▶ **Exercise requirements**: Which lines in the entries below contain the word "should"? Show each one in full.
--- start ---
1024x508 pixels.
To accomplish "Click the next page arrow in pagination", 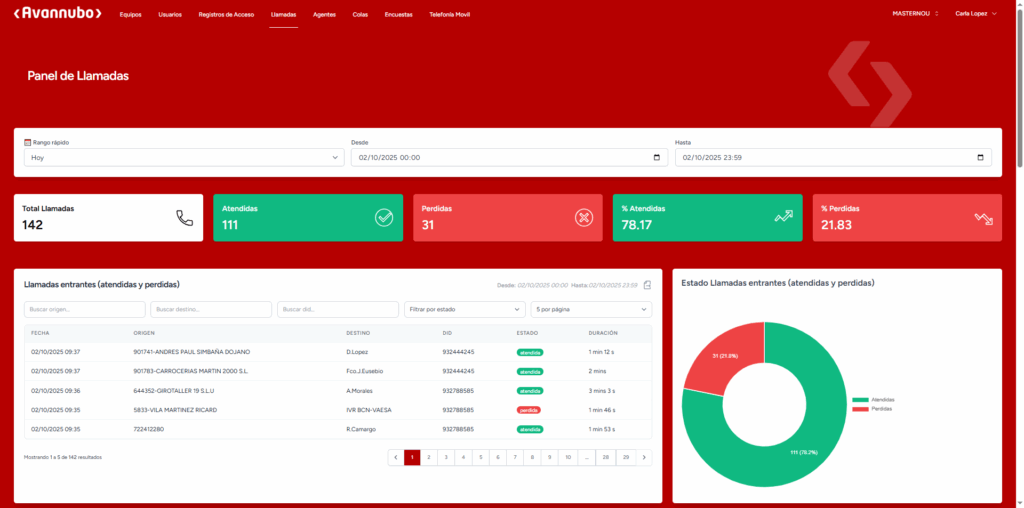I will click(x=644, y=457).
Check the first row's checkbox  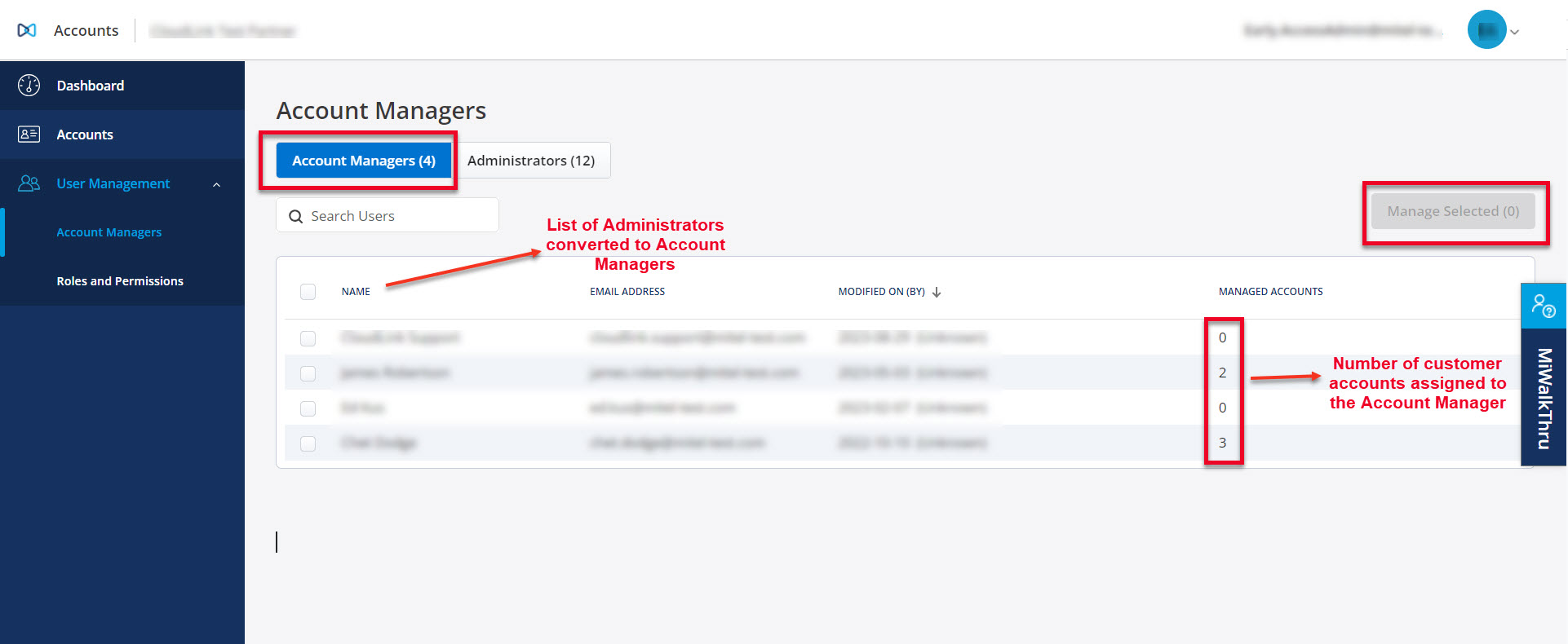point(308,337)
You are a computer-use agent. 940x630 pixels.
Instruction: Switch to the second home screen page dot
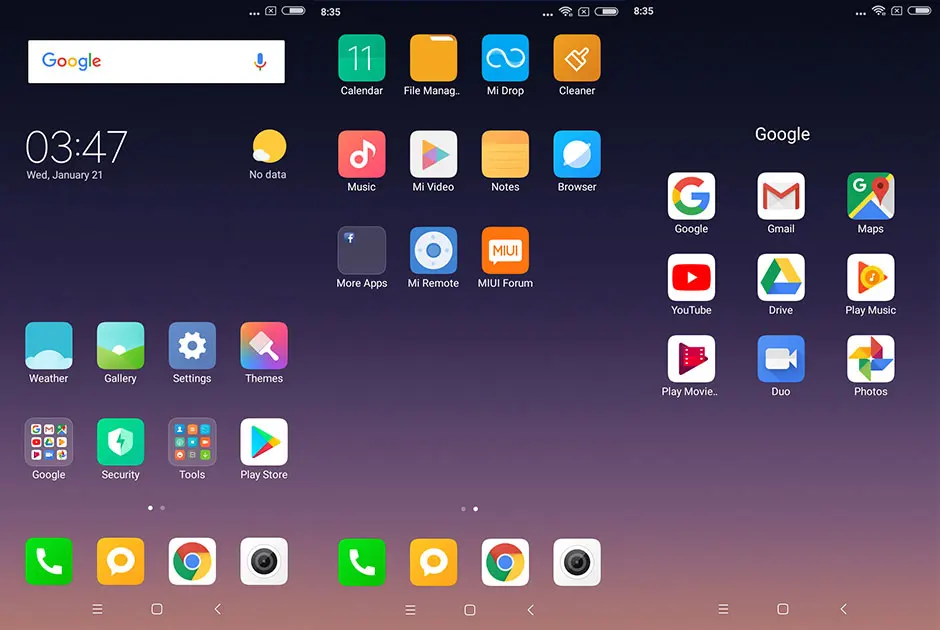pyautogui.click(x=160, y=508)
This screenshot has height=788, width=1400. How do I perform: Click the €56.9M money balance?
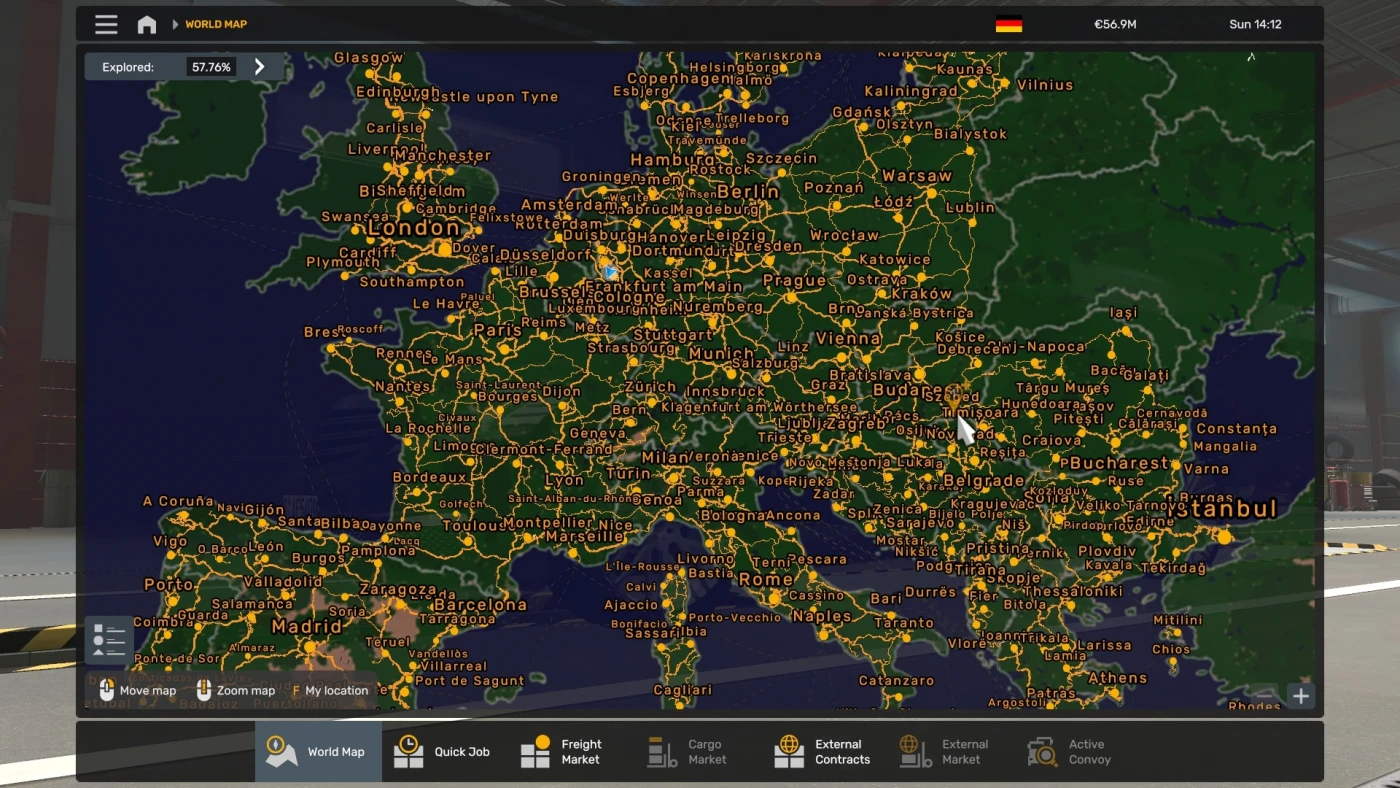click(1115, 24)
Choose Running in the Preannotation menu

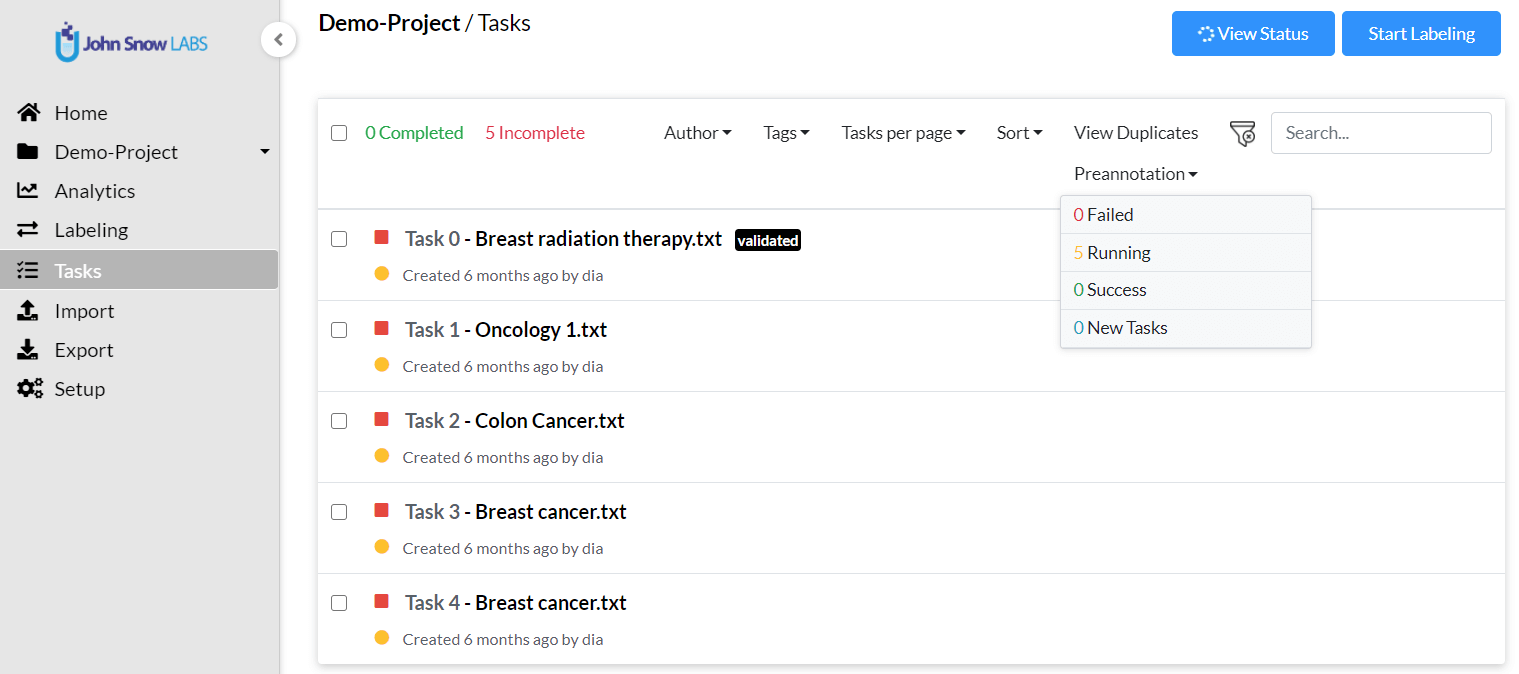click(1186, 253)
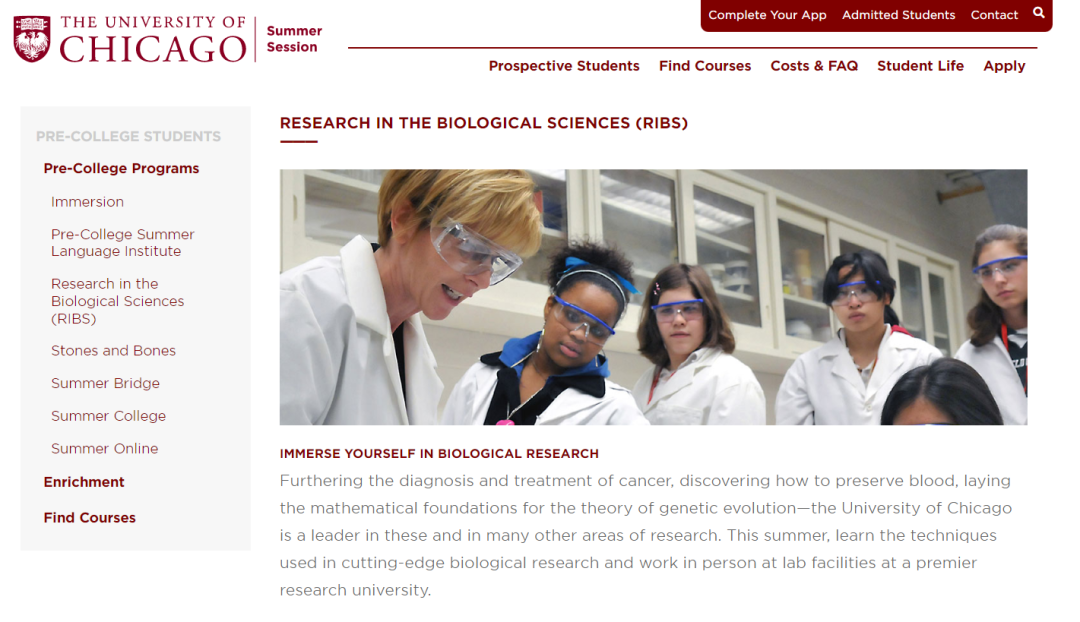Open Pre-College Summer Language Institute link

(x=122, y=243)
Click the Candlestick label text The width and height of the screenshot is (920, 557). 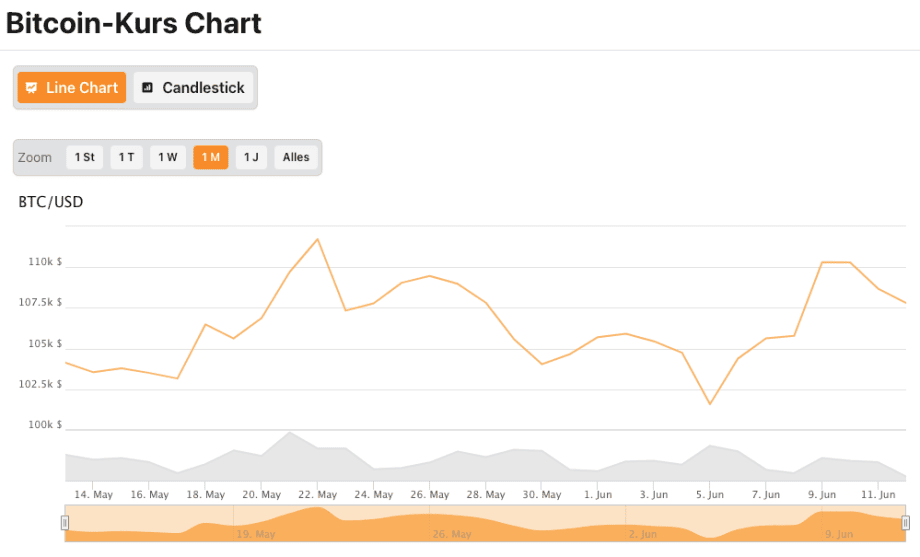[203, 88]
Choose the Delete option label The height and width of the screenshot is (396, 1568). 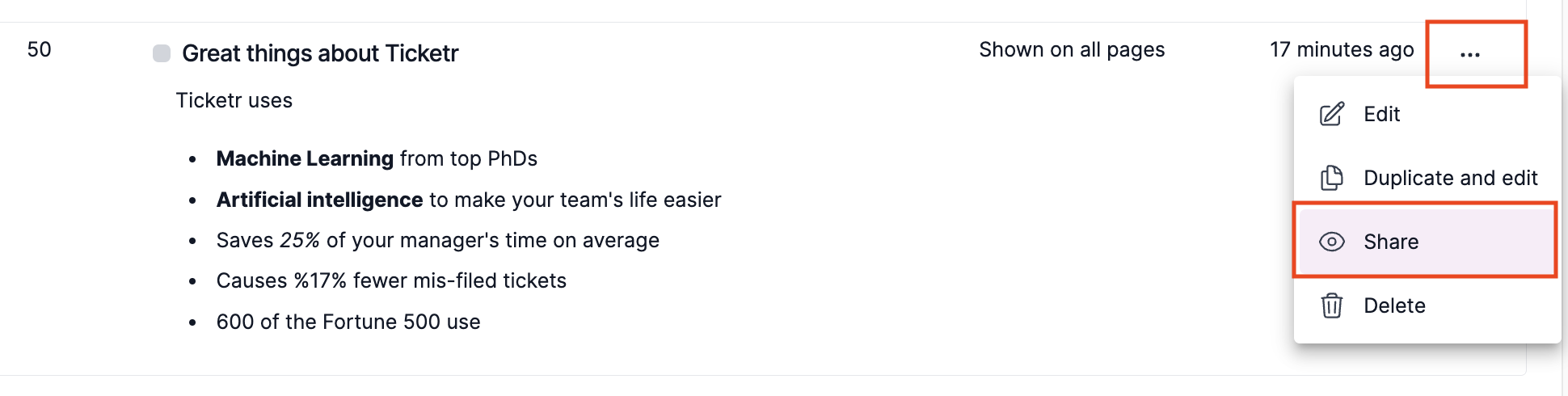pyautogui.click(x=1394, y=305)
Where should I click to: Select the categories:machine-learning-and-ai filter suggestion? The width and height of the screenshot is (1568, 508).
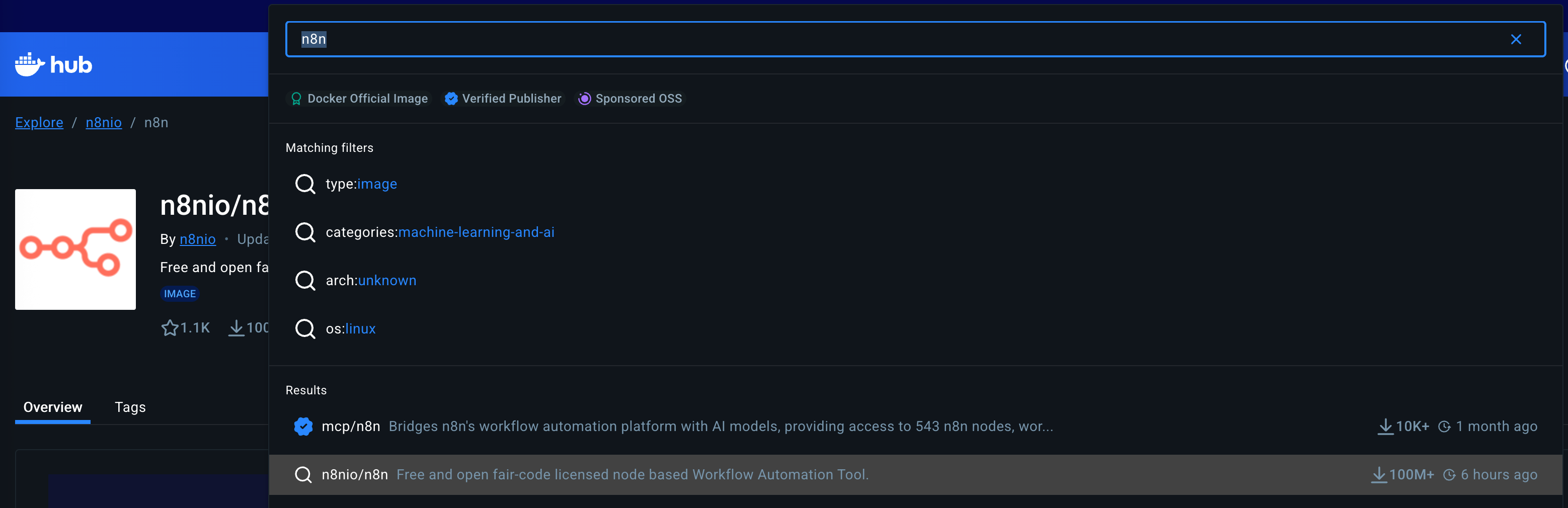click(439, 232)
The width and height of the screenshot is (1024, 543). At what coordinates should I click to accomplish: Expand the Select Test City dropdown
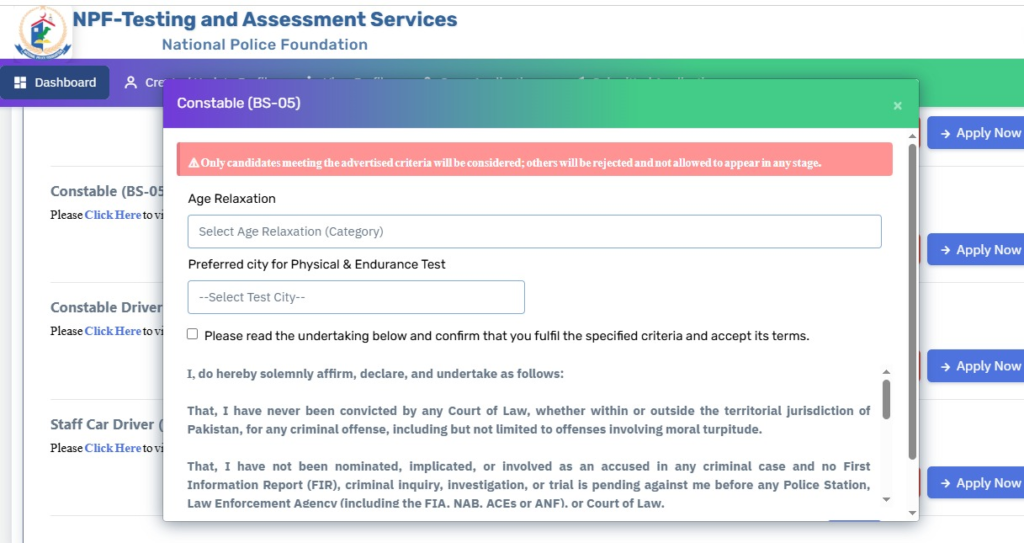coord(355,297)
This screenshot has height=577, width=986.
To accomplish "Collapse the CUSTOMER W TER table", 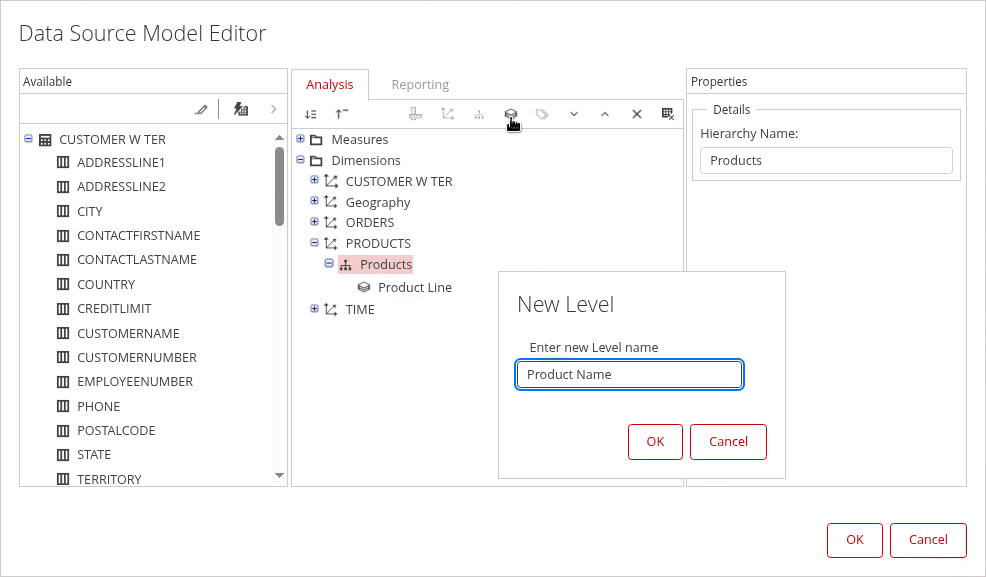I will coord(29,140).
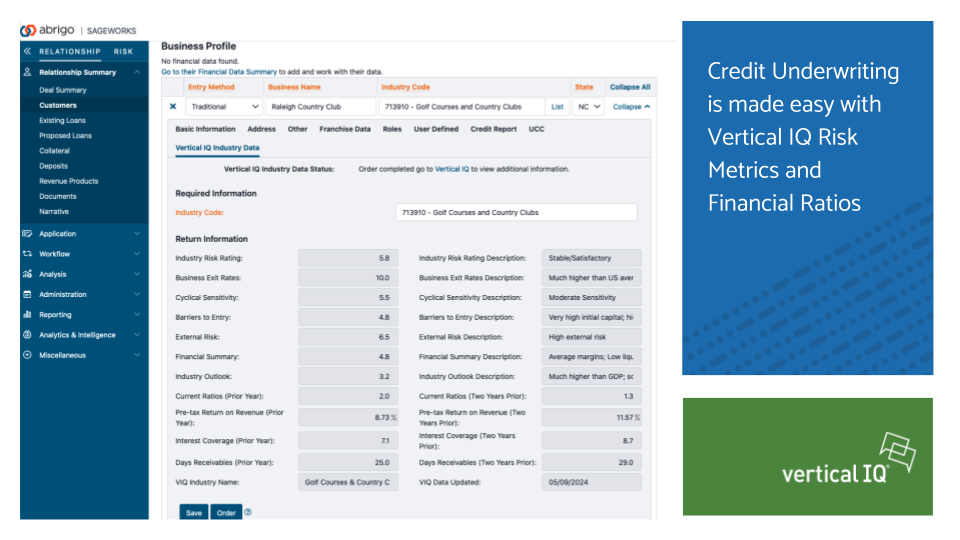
--- end ---
▶ **Output below**:
Where should I click to: Select the categories:machine-learning-and-ai filter suggestion? The width and height of the screenshot is (1568, 508).
The width and height of the screenshot is (1024, 543). At what coordinates should I click to accomplish: Expand the Select Test City dropdown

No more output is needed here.